[Data on locating visible targets]
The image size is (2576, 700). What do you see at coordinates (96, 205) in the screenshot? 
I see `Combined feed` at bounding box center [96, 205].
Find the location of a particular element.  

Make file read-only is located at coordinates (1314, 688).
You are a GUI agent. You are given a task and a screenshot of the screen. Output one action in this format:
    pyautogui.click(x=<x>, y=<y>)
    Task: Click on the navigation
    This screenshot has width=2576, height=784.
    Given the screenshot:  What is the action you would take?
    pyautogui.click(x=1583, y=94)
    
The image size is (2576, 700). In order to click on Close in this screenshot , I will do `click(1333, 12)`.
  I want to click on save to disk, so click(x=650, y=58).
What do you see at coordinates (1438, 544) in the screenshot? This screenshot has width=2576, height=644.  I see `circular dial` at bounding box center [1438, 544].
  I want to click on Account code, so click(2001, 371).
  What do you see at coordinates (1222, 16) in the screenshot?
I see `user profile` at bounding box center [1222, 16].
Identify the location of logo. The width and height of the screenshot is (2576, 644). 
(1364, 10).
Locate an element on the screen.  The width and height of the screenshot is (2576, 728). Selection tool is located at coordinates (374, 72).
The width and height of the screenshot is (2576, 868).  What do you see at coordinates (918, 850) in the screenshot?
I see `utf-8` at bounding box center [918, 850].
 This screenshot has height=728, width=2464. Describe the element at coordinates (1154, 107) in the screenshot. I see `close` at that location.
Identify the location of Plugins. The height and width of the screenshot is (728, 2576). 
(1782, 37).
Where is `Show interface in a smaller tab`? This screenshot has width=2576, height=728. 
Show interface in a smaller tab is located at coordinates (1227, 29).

→ WHAT TO DO: Reproduce each of the items above line for line, with no changes.

→ SOLVED EXERCISE:
The image size is (2576, 700). What do you see at coordinates (96, 205) in the screenshot? 
I see `Combined feed` at bounding box center [96, 205].
Find the location of a particular element.  

Make file read-only is located at coordinates (1314, 688).
You are a GUI agent. You are given a task and a screenshot of the screen. Output one action in this format:
    pyautogui.click(x=<x>, y=<y>)
    Task: Click on the navigation
    This screenshot has width=2576, height=784.
    Given the screenshot:  What is the action you would take?
    pyautogui.click(x=1583, y=94)
    
The image size is (2576, 700). In order to click on Close in this screenshot , I will do `click(1333, 12)`.
  I want to click on save to disk, so click(x=650, y=58).
What do you see at coordinates (1438, 544) in the screenshot? This screenshot has width=2576, height=644.  I see `circular dial` at bounding box center [1438, 544].
  I want to click on Account code, so click(2001, 371).
  What do you see at coordinates (1222, 16) in the screenshot?
I see `user profile` at bounding box center [1222, 16].
Identify the location of logo. The width and height of the screenshot is (2576, 644). 
(1364, 10).
Locate an element on the screen.  The width and height of the screenshot is (2576, 728). Selection tool is located at coordinates (374, 72).
The width and height of the screenshot is (2576, 868).  What do you see at coordinates (918, 850) in the screenshot?
I see `utf-8` at bounding box center [918, 850].
 This screenshot has height=728, width=2464. Describe the element at coordinates (1154, 107) in the screenshot. I see `close` at that location.
Identify the location of Plugins. The height and width of the screenshot is (728, 2576). 
(1782, 37).
Where is `Show interface in a smaller tab`? This screenshot has width=2576, height=728. 
Show interface in a smaller tab is located at coordinates (1227, 29).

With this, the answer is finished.